What was I supposed to do about them?

I couldn't do everything, could I?

I wasn't God.

I was just a kid ...

And besides, I told myself, at least you're trying to do something about some of the bad stuff the stuff that happened to Lucy... and that's a hell of a lot more than God ever does. I mean, God does fuck all, doesn't he? He just sits there, luxuriating in all his superpowers, demanding to be adored ...

It was 22:42:44 now, and the night was getting colder. I pulled up my hood and turned on my iSkin, warming myself with the electric heat ... and as I gazed down over the edge of the roof, I wondered what I looked like from down below — a softly glowing figure, sitting cross- legged on the top of a tower block ...

Like some kind of weird hooded Buddha ...

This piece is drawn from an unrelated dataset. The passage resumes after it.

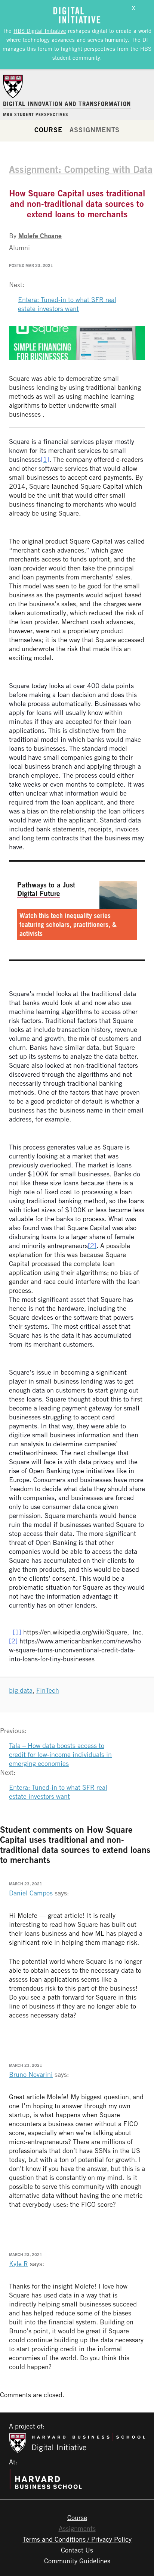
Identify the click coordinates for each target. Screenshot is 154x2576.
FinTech (47, 1690)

A skinny, glow-in-the-dark iBuddha.

Or maybe an iGargoyle.

I closed my eyes again and opened up my MySpace page. There were two messages from aGirl: an old one that said have you gone?, and a slightly longer one from five minutes ago. The longer one read: sorry if i asked too many questions and scared you off or anything, but i was just curious about you. you have to admit you're kind of unusual! it's ok, i mean you don't have to tell me anything and i won't ask you anything else if that's what you want, but please don't go away, we can just talk about things. aGirl


Lucy was online right now, so I wrote back: no, it's ok, you didn't scare me away, i was just a bit busy for a while, i'm back now. so, anyway, how are you feel­ing? you don't sound quite so down as before, are things a bit better for you? hello again, iBoy. i'm glad you're back, no, things aren't really any better for me, and i don't think they ever will be, but i don't feel quite so empty and dead anymore, i think talking helps, talking to you, of course, and i have a friend called tom who is very kind and listens to me. can i ask you something about the boy you nearly pushed out of the window? do you know what he did to me? yes. were you really going to push him out? i don't know, what would you think if i said yes? i don't know. part of me thinks he deserves to die, but another part says no, that's wrong, do you know what i mean? yes, i know exactly what you mean. let's talk about something else. ok. what? where are you? i'm sitting in the sky. yeah, right, what's your real name? i'll answer that if you tell me about tom. what about him? is he your boyfriend? no! i've known tom for ever, we grew up together, he's not my boyfriend, he's just a very close friend, i like him a lot, and i think he likes me, but i don't think he likes me in that kind of way. he just cares for me. i care for him too. he's quite a sad person, i think. maybe he likes you more than you think, maybe he just can't work out how to tell you. maybe ... what's it to you anyway? nothing. i was just curious. all right, so i answered your question. now you answer mine, what's your real name? you already know it. see you later. iBoy


I closed myself down, opened my eyes, and carefully got to my feet. I took one last look over the edge of the roof, then I turned round and went home.